Experience the enchanting flavors of Golden Harmony Mead, a captivating blend of honey, Muscat grape concentrate, and the delicate essence of saffron. This unique mead boasts a rich aroma and a delightful sweetness, perfectly balanced with a mild bitterness from Willamette hops. Ideal for celebrations or cozy evenings, this 9% ABV beverage is sure to impress with its golden hue and complex taste.

ingredients

  • 3 lbs. Briess light malt extract syrup
  • 1 ½ lbs. Briess light dry malt extract
  • 3 lbs. honey (do not boil)
  • 2 lbs. Alexander's Muscat grape concentrate (do not boil)
  • ½ tsp. dry saffron (boil 15 minutes)
  • ½ oz. 2.5 AAU Willamette hops (bittering hop) (5% alpha acid)
  • ½ oz. 2.5 AAU Willamette hops (flavor hop) (5% alpha acid)
  • 1 tsp. Irish moss
  • 1 pack White Labs WLP500 (Irish Ale) or Wyeast 3787 (Trappist yeast)
  • 1 cup corn sugar (for priming)
  • Water (enough to make 5 gallons of wine must)

steps

  1. 1.

    Begin by sanitizing all equipment thoroughly to avoid contamination.

  2. 2.

    In a large brew kettle, add 3 gallons of water and bring to a gentle boil.

  3. 3.

    Stir in the Briess light malt extract syrup and dry malt extract until dissolved.

  4. 4.

    Add the ½ oz. of bittering Willamette hops and boil for 60 minutes.

  5. 5.

    Add saffron during the last 15 minutes of the boil for infusion.

  6. 6.

    Turn off the heat and cool the wort (mixture).

  7. 7.

    Once cooled, transfer to a sanitized fermentation vessel and top off with water to reach 5 gallons.

  8. 8.

    Add honey and Muscat grape concentrate, stirring gently to mix.

  9. 9.

    Add Irish moss and sprinkle yeast on top without stirring.

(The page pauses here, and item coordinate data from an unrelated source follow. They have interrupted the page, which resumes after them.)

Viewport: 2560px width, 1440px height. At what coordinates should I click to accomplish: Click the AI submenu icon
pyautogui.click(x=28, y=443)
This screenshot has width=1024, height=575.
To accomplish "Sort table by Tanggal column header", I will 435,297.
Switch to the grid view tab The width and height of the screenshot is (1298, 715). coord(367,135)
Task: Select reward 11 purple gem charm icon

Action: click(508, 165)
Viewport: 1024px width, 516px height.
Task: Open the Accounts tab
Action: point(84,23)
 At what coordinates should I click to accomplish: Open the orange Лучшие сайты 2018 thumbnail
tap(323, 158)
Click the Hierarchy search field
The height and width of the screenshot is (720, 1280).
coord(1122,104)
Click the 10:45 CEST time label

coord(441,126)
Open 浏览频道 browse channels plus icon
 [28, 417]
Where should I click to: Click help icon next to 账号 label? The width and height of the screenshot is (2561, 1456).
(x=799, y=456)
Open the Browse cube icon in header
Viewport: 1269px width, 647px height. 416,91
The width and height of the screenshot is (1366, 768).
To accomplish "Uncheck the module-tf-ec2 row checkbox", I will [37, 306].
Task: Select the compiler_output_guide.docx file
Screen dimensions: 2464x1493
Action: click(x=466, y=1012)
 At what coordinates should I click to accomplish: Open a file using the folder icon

Seal the fermenter with an airlock.

  10. 10.

    Allow the mead to ferment for 2-4 weeks until the fermentation activity ceases.

  11. 11.

    Prepare a priming solution by dissolving corn sugar in 2 cups of boiling water, cool, and gently mix into the mead.

  12. 12.

    Bottle the mead in sanitized bottles and cap securely.

  13. 13.

    Let the bottles condition for at least 4-6 weeks before tasting.